J'ignorais à quoi pouvait bien ressembler ce bagne de Classique Town mais une chose était sûre, je n'allais pas y pourrir.

Il fallut de nombreux jours en mer avant de rejoindre la prison privée et ce fut par une matinée brumeuse que l'on me déchargea sans ménagement sur l'unique port de l'île. Ici tout n'était que caillasse abrupte et fortification, du moins aussi loin que ma vue perçait le brouillard il semblait n'y avoir qu'un seul et unique moyen d'entrer dans l'île et donc de la quitter.
A mon arrivée à terre mon escorte entreprit de me désincarcérer de mes fers pour ne plus laisser qu'une paire de chaines aux poignets. Avec une telle liberté retrouvé je pouvais aisément étrangler un garde sans que celui ci ne puisse rien, la sécurité de Classique Town m'avait peut être était exagérée. C'était ce que j'aurais pu croire jusqu'à ce que mon regard croise celui d'un homme au visage émacié affichant une barbe de trois jours, le gabarit sec il discutait avec le chef de mes convoyeurs tout en me fixant et je pouvais sentir que ce n'était pas un plaisantin.

Je n'eus pas l'occasion de plus m'interroger à son sujet que des matons me saisirent par les épaules pour me signifier d'avancer, j'entrais officiellement dans la juridiction de Classique Town en franchissant l'épais portail d'acier. On me fit traverser la cour de l'île jusqu'à un bloc carcéral, malgré le brouillard je distinguais des silhouettes patrouillant de vagues murs derrière les blocs. En revanche la cour était déserte, pas âme qui vive.

-C'est plutôt vide pour une prison soit disant réputée dans tous les Blues.

-C'est pas l'heure de la promenade. Dit le premier des matons qui m'escortaient.

Le second me donna un coup de matraque dans le dos qui faillit me faire fléchir.

-T'ouvriras ta gueule quand on te le dira, compris ? Ici y a des règles et tu ferais mieux de te tenir à carreau si tu veux au moins passer l'année.

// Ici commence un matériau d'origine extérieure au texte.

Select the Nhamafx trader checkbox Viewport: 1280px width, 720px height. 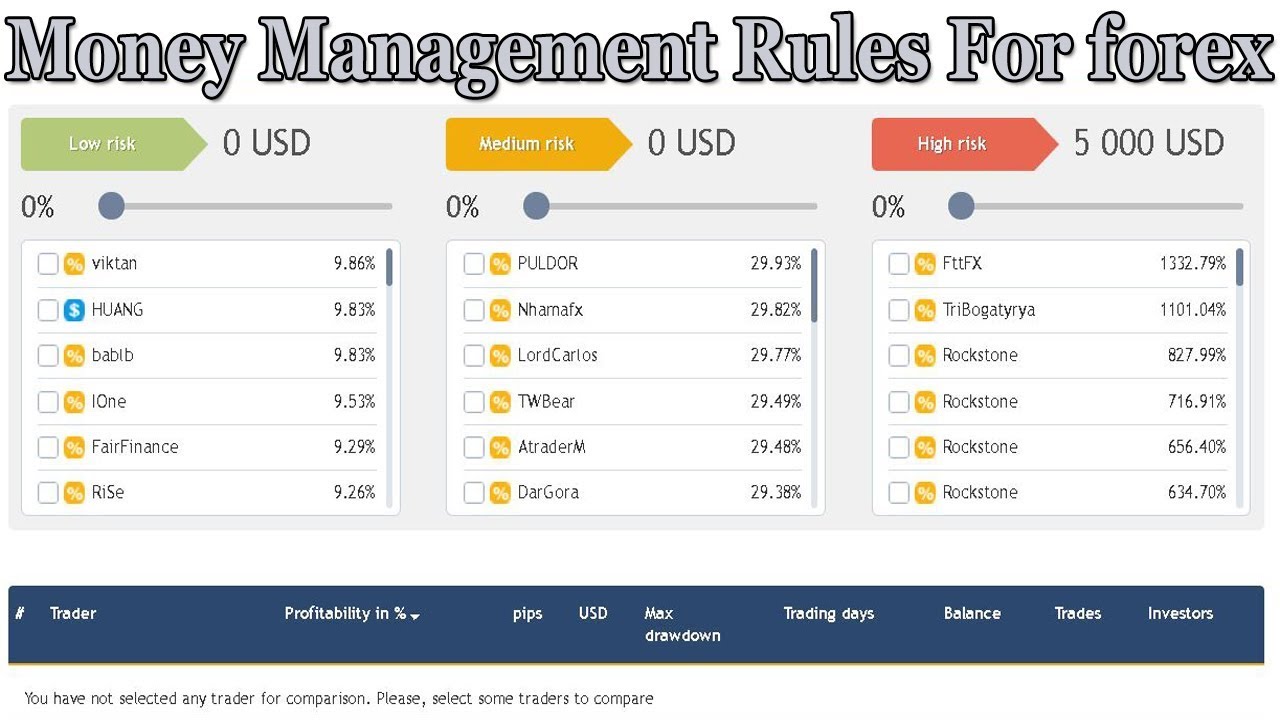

Le bloc dans lequel ils me firent pénétrer était plongé dans une obscurité que troublait de temps à autre une lumière palote. Des cellules s'étendaient partout sur plusieurs étages et des gardes patrouillaient entre elles à intermittences régulières. Les deux gardes me firent stopper et un maton plus grand et balèze que les autres arriva pour m'attraper et me jeter dans une pièce annexe. Il me fit comprendre à avec son langage fleuri que je devais me désaper et revêtir une tunique de prisonnier qu'il me jeta à même le sol. Si tôt fait il revint avec un énorme tuyau et m'arrosa avec un jet haute pression avant de gueuler que désormais j'étais propre. Je sortis retrouver mes deux matons d'escorte eux aussi rigolards, au loin résonnaient des cris difficilement distinguables et ce fut vers eux que mes nouveaux amis m’amenèrent. Au fur et à mesure que l'on s'approchait je pus distinguais le nom "Kamina" parmi les hurlements jusqu'à ce que ces derniers ne s'interrompent progressivement.
Je finis par me retrouver devant les barreaux d'une cellule alors qu'un troisième garde trifouillait ses clés pour trouver la bonne, à l'intérieur je pouvais observer une forme rampante mais dont la gestuelle était assez inquiétante pour faire douter de son humanité. Visiblement le garde aperçut mon air mi inquiet mi interrogateur car il se pencha pour me murmurer quelque chose.

-Je te présente ton nouveau meilleur pote et accessoirement l'un des plus gros tarés qui ait eu l'occasion de franchir nos murs, je suis sûr que vous allez vous entendre comme larron en foire mais dors que d'un d'un œil la nuit....il mord.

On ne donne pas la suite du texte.